At [UniProt](https://uniprot.org) we have developed some useful metrics over the years to measure and report our progress and impact to funders and policy makers. As part of an administrative supplement awarded by NIH [ODSS](https://datascience.nih.gov/about/odss) we have created this Google Colab page to enable other data resource providers to easily run these metrics.

This page allows you to investigate how often a resource is mentioned in the full text literature and how often it is mentioned in papers that cite specific funding sources. You need not limit yourself to only looking at database resources.
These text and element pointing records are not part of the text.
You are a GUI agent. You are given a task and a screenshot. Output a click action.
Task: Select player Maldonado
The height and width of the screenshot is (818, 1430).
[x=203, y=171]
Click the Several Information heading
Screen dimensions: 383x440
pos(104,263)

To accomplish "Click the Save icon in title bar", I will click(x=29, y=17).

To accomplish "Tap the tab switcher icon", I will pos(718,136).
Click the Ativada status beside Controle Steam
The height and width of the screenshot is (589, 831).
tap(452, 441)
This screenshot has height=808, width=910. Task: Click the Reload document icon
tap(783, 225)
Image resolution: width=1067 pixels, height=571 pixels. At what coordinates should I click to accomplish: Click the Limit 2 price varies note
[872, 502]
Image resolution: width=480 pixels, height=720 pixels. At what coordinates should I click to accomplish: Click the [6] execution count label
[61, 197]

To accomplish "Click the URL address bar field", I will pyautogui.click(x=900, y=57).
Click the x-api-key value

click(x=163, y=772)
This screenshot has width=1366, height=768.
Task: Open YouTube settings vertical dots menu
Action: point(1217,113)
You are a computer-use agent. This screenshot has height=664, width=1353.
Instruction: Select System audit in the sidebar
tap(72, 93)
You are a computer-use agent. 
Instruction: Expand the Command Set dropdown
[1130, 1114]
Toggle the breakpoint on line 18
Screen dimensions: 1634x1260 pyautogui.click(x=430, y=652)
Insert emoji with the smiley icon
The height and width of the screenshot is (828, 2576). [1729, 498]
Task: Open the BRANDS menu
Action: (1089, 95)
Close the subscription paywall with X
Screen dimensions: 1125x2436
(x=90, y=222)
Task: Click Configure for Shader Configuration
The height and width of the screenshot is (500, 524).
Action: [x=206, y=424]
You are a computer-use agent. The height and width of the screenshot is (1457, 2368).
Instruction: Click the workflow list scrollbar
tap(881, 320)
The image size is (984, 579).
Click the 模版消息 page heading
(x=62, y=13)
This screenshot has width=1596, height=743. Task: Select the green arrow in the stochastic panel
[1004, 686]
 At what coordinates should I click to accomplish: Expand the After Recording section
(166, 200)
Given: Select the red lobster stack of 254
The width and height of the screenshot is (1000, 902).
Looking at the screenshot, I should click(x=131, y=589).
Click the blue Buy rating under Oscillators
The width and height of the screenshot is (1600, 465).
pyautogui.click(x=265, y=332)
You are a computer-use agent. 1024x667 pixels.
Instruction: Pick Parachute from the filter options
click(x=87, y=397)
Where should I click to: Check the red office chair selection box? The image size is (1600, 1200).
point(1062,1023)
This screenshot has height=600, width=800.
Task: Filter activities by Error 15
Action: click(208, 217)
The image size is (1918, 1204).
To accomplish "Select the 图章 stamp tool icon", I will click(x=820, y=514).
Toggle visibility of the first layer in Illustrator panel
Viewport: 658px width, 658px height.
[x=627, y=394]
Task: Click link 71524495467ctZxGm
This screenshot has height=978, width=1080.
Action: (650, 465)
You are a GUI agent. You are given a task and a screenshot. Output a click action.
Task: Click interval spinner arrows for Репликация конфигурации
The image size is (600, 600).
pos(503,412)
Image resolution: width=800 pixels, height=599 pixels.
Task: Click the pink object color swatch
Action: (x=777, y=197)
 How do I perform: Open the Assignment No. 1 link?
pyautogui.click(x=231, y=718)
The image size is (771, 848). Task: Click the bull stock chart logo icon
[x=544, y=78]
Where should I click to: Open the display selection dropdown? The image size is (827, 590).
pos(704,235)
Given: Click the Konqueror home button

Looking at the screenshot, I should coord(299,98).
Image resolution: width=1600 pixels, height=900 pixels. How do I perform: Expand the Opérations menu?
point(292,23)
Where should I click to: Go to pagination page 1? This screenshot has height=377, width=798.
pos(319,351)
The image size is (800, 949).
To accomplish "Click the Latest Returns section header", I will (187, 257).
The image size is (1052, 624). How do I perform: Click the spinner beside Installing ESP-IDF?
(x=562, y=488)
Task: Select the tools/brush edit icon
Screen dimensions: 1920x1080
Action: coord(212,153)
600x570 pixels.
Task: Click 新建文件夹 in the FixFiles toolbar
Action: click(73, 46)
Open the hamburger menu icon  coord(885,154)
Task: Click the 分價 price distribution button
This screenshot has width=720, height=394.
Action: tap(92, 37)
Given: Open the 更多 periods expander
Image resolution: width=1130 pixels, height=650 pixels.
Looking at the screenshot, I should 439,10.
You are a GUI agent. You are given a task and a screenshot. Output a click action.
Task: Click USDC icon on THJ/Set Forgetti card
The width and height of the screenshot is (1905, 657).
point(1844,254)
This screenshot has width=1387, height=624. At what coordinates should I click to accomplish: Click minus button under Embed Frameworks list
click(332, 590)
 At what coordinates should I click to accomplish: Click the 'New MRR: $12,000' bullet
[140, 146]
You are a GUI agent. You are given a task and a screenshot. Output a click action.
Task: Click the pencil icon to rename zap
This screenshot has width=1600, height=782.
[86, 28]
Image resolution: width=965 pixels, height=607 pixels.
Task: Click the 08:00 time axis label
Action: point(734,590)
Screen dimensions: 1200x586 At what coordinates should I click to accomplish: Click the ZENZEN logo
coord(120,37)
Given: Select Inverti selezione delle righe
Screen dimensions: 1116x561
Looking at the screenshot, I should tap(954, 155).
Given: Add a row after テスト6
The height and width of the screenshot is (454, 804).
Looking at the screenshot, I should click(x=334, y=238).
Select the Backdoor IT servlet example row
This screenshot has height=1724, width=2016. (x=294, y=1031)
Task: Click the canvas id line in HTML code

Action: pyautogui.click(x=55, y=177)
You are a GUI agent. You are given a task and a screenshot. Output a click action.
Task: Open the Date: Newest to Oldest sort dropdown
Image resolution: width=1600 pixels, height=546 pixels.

You can use any keywords to investigate the impact of experimental techniques or anything else you can think of.

If you have specific feedback on this notebook then please contact Alex Bateman (<agb@ebi.ac.uk>).
We would like to fund the fantastic work of [Europe PubMed Central](https://europepmc.org/) and [ChEMBL](https://www.ebi.ac.uk/chembl/) for making the APIs that power much of this page.


## Contents

This notebook will perform queries in publication ([EuropePMC](https://europepmc.org/)) and patents ([SureCHEMBL](https://www.surechembl.org/)) databases to compute and display graphically the impact of a resource.
In particular plots will be generated that
- show how the number of mentions changes over time
- group publications by the grant agency they acknowledge
- find in which section of a publication a resource is mentioned.

# Instructions

Start by executing BOTH the (⏵︎) **Code** and the **Parameters** cells (wherein you can specify what to query for).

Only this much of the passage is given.